Laughing at memories of “a lot of singing and dancing and jumping about”, Craig expands on how she moved from this to directing. “I was in a youth company when I was about 14. We were sent plays for the Connections Festival”, she explains, “so we’d read first drafts and the writers would talk to us about them. If I knew then that I wanted to get into it properly then it would have been really overwhelming because important people were visiting us, but at the time I had no idea who any of them were.” She liked the people that she was meeting, however, and asked dramatist April De Angelis how to become a writer. “After talking to April I did the Royal Court Young Writers Programme when I was 17 and kind of stuck around with those guys for a while,” Craig tells me.
She began reading a lot of plays whilst on the programme and was exposed to new material. “The first show that I ever directed was Blue Bird by Simon Stephens”, she remembers. “That was mainly because I wanted to see it and I figured that the best way would be to put it on. That’s still probably one of the better things that I’ve done actually which is a bit sad.” Maybe beginner’s confidence contributed to the standard of Blue Bird as Craig tells me how she didn’t know enough about it all to be daunted by it. “I was making stuff up but it didn’t matter because at uni everybody was. I do remember being very nervous of what people would think about it though. For a long time I was very aware that I’d maybe not done as much as other people my age in the field. The problem wasn’t so much catching up but getting over that and thinking ‘well what are you going to do, quit?’” she recalls. The anxiety hasn’t lessened with experience, though, and Craig admits that she’s probably one of the most anxious directors that she knows. “As painful as it is I hope that I don’t stop being relentlessly nervous. I think that if I do it will be a sign that I don’t care so much anymore.”
Craig tells me that directing more new writing, where the writer is in rehearsals to work with closely, would be a good thing to do next. After working with the Royal Shakespeare Company for a year she knows that this is not always possible, but says that “the Young Vic is brilliantly and beautifully committed to new writing and getting audiences intrigued with things that they don’t really know anything about. With the RSC they make great work but their writer in residence is long dead so what are you going to do?” I suggest that the RSC shoulders a lot of responsibility to uphold a tradition and that its audiences, in general, are quite set. “They’re not there primarily to take risks”, Craig agrees, “and that’s okay because other people do. Not everyone has to be that person. I learnt a lot by being around people who love Shakespeare and care about text and language so much. I think being around people who love something that much is really quite precious. The Young Vic’s love is maybe more for the craft and experiment of it all rather than tradition and text.” Craig also hopes to end up working closely with the designers of the plays she directs, something that she’s been able to do properly for the first time with Hyemi Shin for Dirty Butterfly. “Without that I don’t think I’d feel the same way about the play,” she explains. “I learnt so much about what it could be through thinking about what the design of the (characters’) world was.”
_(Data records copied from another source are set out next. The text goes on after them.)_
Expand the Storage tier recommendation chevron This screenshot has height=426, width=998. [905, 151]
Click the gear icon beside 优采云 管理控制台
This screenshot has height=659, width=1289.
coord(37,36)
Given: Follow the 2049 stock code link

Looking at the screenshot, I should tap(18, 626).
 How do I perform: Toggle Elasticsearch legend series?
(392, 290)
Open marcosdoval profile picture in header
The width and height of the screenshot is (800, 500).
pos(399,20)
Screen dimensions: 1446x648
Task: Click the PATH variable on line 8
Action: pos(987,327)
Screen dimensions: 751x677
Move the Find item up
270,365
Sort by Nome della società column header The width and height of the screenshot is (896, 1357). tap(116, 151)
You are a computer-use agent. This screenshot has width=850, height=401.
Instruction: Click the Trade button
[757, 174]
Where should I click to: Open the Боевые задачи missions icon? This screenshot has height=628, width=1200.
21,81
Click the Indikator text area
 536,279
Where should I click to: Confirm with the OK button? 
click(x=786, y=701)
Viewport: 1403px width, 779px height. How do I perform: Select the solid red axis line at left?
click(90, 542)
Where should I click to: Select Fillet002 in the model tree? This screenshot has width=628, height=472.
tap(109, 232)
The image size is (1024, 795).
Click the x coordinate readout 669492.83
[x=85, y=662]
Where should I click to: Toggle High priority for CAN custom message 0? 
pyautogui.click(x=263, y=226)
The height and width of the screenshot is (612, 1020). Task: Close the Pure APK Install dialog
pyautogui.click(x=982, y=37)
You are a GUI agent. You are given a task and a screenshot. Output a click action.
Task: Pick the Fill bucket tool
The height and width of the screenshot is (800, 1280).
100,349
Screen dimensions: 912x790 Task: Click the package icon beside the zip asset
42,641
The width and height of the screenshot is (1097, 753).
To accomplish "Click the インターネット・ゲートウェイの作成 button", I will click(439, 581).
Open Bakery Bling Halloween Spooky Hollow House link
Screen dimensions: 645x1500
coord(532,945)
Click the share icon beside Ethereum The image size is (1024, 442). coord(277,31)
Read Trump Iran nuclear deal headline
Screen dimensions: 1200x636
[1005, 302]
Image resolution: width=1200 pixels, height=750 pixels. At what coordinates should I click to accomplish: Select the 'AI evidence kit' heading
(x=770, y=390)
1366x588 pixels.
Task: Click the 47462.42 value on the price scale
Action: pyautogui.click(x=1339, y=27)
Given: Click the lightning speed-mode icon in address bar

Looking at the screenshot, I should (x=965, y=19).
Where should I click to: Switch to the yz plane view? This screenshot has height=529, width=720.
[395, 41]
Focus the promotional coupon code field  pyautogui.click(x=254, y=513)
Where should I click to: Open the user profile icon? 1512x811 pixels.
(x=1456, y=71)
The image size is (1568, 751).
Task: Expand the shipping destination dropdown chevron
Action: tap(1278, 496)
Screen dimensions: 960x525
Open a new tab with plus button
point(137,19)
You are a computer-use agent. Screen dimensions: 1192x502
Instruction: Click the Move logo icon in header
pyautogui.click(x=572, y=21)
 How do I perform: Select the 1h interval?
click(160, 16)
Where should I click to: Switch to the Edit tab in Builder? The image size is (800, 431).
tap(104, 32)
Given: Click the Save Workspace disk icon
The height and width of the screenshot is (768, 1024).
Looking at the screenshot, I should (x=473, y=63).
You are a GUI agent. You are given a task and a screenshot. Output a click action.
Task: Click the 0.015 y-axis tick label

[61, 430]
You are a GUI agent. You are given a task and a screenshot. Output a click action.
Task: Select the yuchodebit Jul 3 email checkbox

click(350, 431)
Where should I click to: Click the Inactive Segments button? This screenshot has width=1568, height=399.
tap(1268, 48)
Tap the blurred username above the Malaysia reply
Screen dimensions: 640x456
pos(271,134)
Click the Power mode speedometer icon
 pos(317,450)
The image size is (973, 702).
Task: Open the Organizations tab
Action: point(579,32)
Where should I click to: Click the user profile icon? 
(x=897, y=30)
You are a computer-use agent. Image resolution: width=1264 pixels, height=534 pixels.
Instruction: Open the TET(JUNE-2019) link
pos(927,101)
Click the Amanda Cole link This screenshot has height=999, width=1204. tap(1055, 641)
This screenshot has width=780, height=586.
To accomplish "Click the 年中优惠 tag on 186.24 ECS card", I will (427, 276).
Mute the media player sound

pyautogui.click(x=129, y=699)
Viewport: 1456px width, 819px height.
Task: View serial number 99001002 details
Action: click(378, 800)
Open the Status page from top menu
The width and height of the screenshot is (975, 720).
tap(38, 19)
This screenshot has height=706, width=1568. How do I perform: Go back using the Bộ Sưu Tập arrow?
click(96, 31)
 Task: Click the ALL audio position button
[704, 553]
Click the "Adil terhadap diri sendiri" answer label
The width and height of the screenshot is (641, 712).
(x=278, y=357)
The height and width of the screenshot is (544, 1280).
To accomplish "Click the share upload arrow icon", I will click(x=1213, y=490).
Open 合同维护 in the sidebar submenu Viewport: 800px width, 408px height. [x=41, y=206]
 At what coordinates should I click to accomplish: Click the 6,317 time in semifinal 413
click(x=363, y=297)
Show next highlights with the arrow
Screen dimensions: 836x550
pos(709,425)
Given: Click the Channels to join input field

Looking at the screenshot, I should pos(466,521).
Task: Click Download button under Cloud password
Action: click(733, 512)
Before she has to return to rehearsals Craig offers a word of advice to aspiring directors: “See things in countries that aren’t England. See how they’re making theatre in, I don’t know, Istanbul. It can only be a good thing to see how other people are working. And see lots of things that aren’t theatre – dance, art. And don’t underestimate how acceptable it is to email somebody you admire and ask to meet up for a coffee. People want to help you if they can.”